Unfortunately things aren't looking very good for the sequel, in which case they should have added the original ending back on, but as far as I know they didn't.

Wednesday, April 09, 2008

Reading update

I don't know why - I just can't seem to get into the mood for any full-fledged book reviews, so I'll just update. I finished The Lost Memoirs of Jane Austen, the Oscar Wilde mystery and Murder in Volume 2, along with Buckingham Palace Gardens, the latest in the Thomas and Charlotte Pitt series by Anne Perry. All of them were very good - Anne Perry is always good. I was a bit disappointed that Charlotte was hardly in this one at all, but since the murder took place at the palace, their servant, Gracie, was the one who went undercover. The Jane Austen one caught the flavor of the period quite well, as I already said was true of the Oscar Wilde mystery, and it did not end as I expected. (Anyone who is a Jane Austen fan and knows the story on which it's based will know what I expected.) It was suitably tragic, though - I'm not giving anything away since unless you're writing an alternate history (which she wasn't) you can't change what happened.

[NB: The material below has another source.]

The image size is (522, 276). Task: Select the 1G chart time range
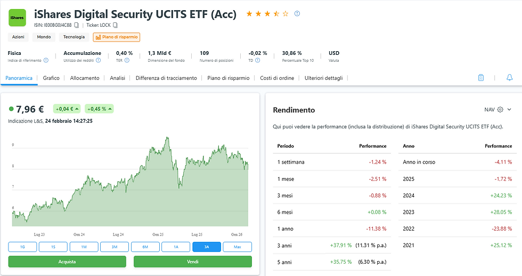22,247
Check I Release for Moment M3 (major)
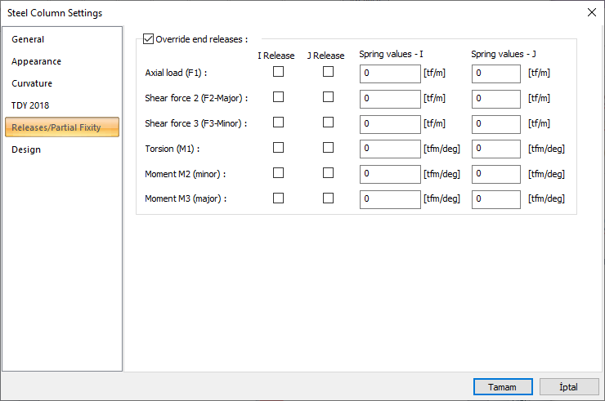This screenshot has height=401, width=605. click(279, 198)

I'm still working on the other two, along with The Confessions of Fitzwilliam Darcy, another Darcy point-of-view retelling of Pride & Prejudice, which so far is the best one I've read yet. Up to now it was the trilogy by Pamela Aidan, but the weakness of that one was Vol. 2. Evidently she was determined to have three books, and I think she would have been better off with two. Also Bras and Broomsticks, a kind of Jewish girls' Harry Potter - nowhere near the depth of HP, but still very entertaining. (I got that one for the temple library, so naturally I had to check it out.) Another one that's a lot like Harry - though still pretty well-written in its own right so far - is The Tapestry, the first book in a series called The Hound of Rowan. The kid finds out he has magical powers and goes off to a private school that so far, reminds me a lot of Hogwarts. No Dumbledore, though - one point against it.

I ended up closing Mademoiselle Boleyn on the first page, alas. Maybe it was good, but she turned me off immediately by having Anne going off to France with Henry VIII's sister Mary. I think it's pretty well accepted by now that she (Anne) was already in Austria being educated and was sent from there to France, and it seems like an author of historical fiction should be up on the latest research. Maybe I'm wrong, or maybe she was supposed to have been sent from there back to England to join Mary and her ladies, but it left a bad taste in my mouth and then the Amazon reviews didn't sound too promising - they seemed to think it was pretty lightweight. I don't have time for things that I'm already pretty sure aren't worth it!

Then I just got my introductory offer from the Scientific American Book Club, as well as all the ones I've gotten from paperbackswap.com. So many books, so little time!